Глаза у Илько вдруг снова расширились. Он как будто что-то вспомнил и опять заулыбался. Хлопнул себя по голове и даже подпрыгнул от радости.
– Правильно, правильно ты сказал – мало ли Матвеев! Не дядя Матвей, а дядя Матвеев!
– Это как же: не дядя, а дядя? – не понял Костя.
Зато понял я и объяснил:
– Это не имя, а фамилия. Не Матвей, а Матвеев. Он забыл, перепутал. Ты знаешь, Костя, какого-нибудь кочегара Матвеева в Соломбале?
Костя подумал и потом сказал:
– Нет, не помню.
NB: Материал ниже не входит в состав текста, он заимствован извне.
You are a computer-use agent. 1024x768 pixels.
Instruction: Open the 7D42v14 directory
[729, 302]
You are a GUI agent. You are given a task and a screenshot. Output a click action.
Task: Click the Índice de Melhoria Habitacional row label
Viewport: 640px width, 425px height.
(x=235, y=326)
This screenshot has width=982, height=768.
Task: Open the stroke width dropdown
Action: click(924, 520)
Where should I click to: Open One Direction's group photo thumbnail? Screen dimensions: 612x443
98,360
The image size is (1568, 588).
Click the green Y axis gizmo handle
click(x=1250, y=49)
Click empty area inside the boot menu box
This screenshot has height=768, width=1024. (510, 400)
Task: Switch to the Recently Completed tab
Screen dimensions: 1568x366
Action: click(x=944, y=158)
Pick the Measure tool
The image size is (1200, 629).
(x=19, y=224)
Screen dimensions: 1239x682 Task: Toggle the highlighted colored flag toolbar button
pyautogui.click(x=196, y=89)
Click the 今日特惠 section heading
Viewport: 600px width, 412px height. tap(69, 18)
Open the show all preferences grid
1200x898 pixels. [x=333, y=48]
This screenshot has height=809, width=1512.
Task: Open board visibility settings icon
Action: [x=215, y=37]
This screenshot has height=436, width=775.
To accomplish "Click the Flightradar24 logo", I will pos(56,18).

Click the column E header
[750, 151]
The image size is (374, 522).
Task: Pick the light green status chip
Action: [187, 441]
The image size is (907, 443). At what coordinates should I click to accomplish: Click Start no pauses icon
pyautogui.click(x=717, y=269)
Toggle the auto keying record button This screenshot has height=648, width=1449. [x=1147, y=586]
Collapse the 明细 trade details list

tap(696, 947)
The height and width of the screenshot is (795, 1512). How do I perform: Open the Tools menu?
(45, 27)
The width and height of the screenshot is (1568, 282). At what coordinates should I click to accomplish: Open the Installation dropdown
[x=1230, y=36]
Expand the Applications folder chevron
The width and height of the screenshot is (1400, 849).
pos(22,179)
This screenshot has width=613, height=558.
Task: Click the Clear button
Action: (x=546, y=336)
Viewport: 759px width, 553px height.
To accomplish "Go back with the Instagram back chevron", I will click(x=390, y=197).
А зачем тебе этот Матвеев? Откуда ты его знаешь?
– Матвеев хороший, он помог мне убежать с парохода «Владимир» от инглишей.
– Помог от инглишей убежать? Значит, в самом деле хороший. Ну, ничего, Илько, мы тебе поможем разыскать Матвеева. В Соломбале это нам раз плюнуть, если фамилию знаем. Найдем твоего Матвеева!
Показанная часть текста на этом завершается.